→ Required task: Rewrite all the data below with "Open" swapped for "Show" and nothing else changed. Leave the pictures out.

● ● ●

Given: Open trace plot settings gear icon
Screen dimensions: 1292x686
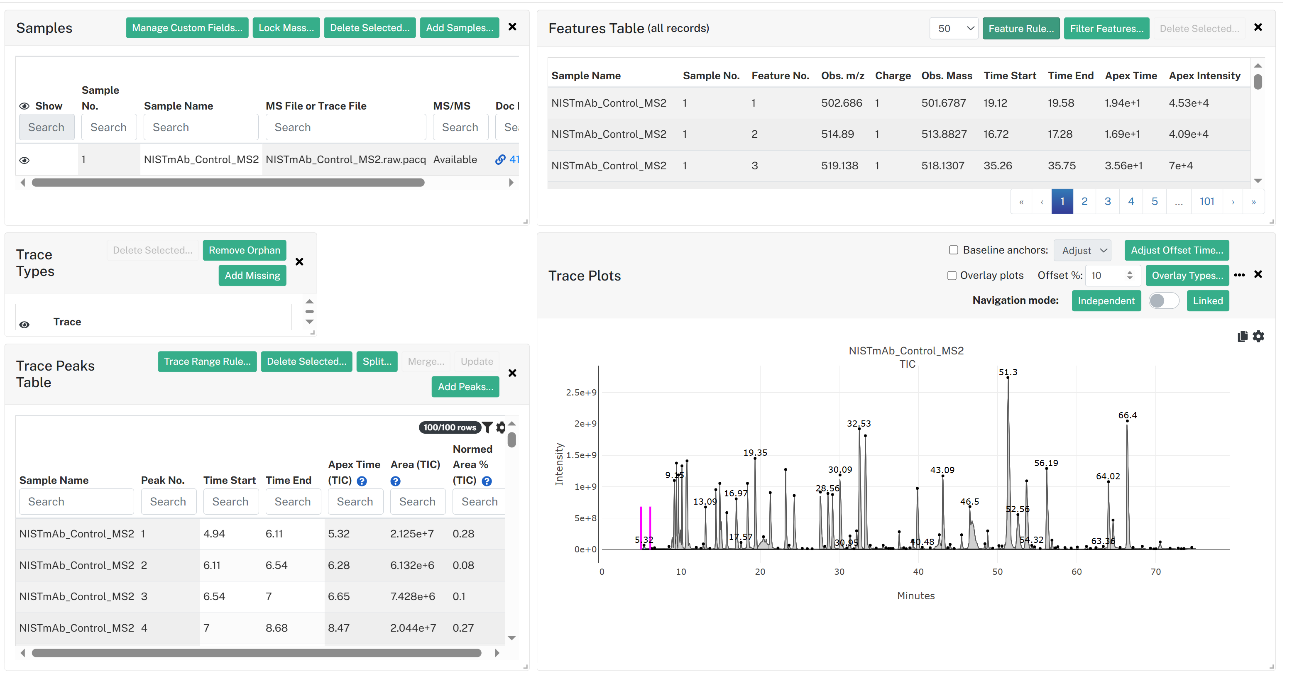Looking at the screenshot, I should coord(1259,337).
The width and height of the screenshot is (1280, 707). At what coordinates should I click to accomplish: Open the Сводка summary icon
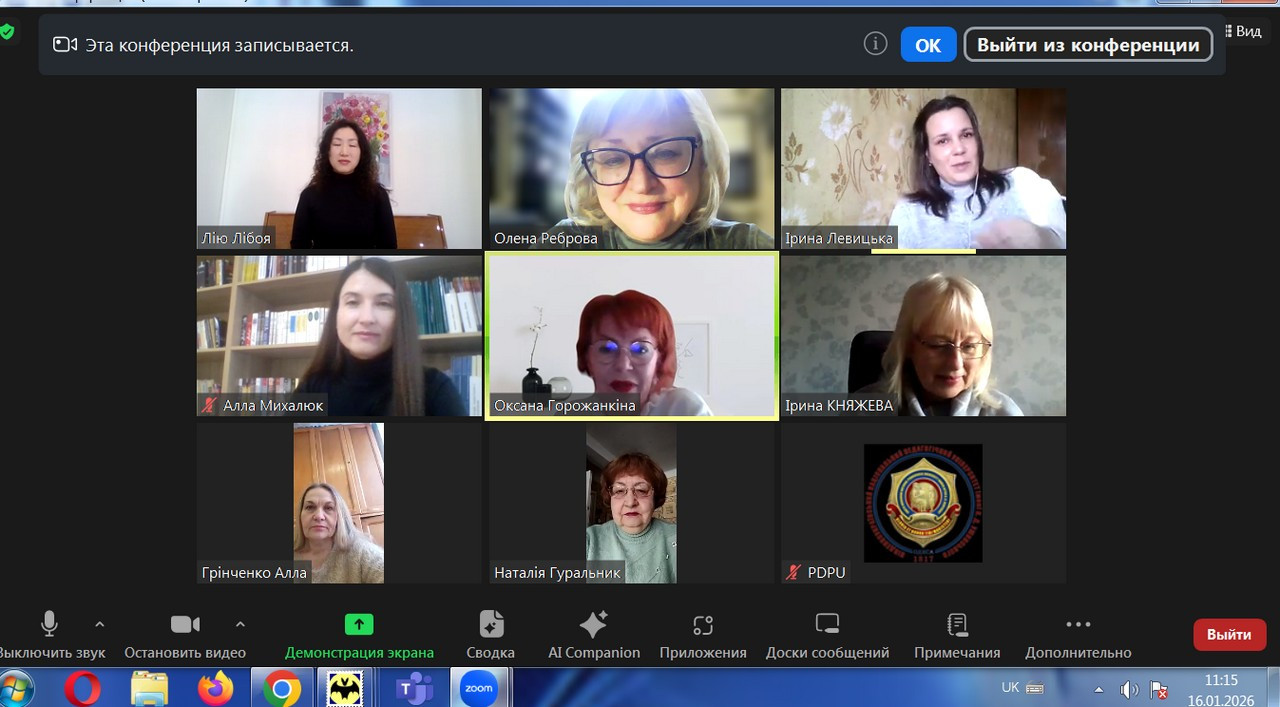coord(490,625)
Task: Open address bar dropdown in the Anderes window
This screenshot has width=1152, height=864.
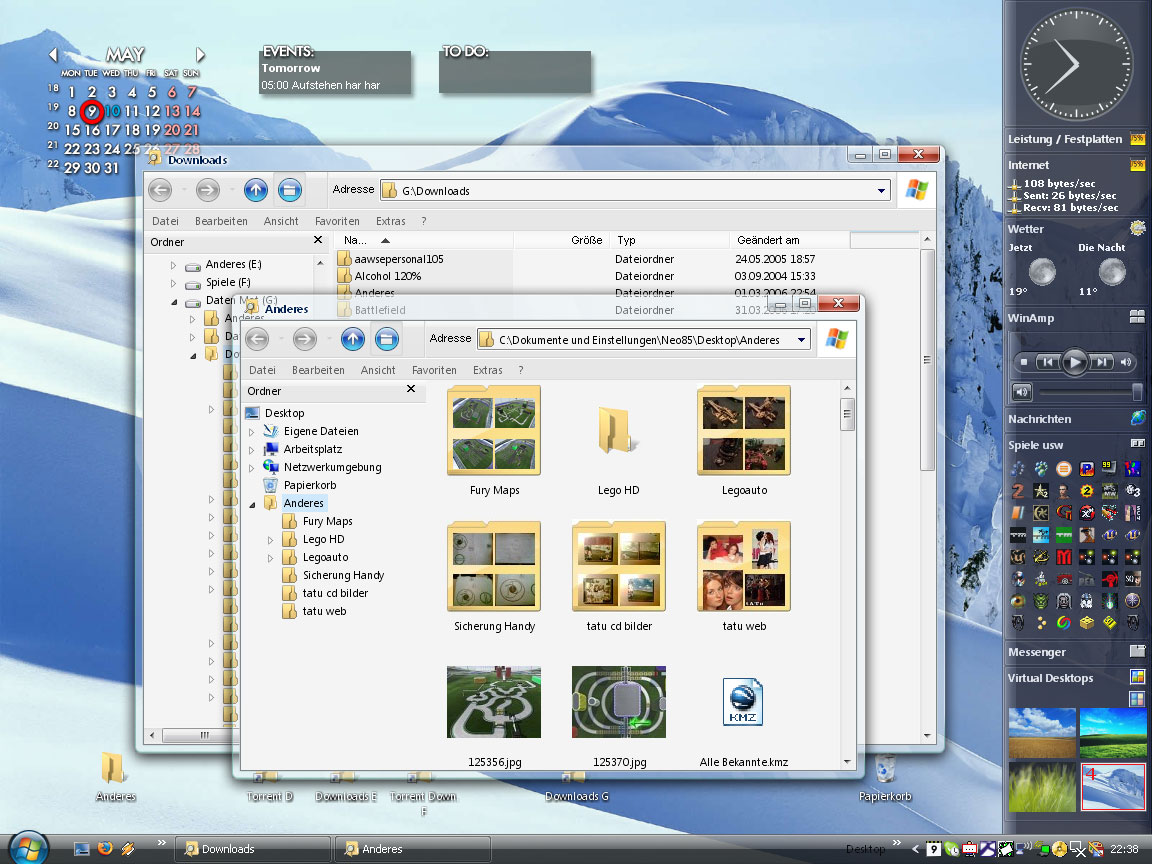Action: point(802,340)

● ● ●

→ Output of the exercise:
Given: Show trace plot settings gear icon
Screen dimensions: 1292x686
Looking at the screenshot, I should coord(1259,337).
The width and height of the screenshot is (1280, 707). At what coordinates should I click to accomplish: Show the Сводка summary icon
coord(490,625)
Task: Show address bar dropdown in the Anderes window
This screenshot has width=1152, height=864.
Action: point(802,340)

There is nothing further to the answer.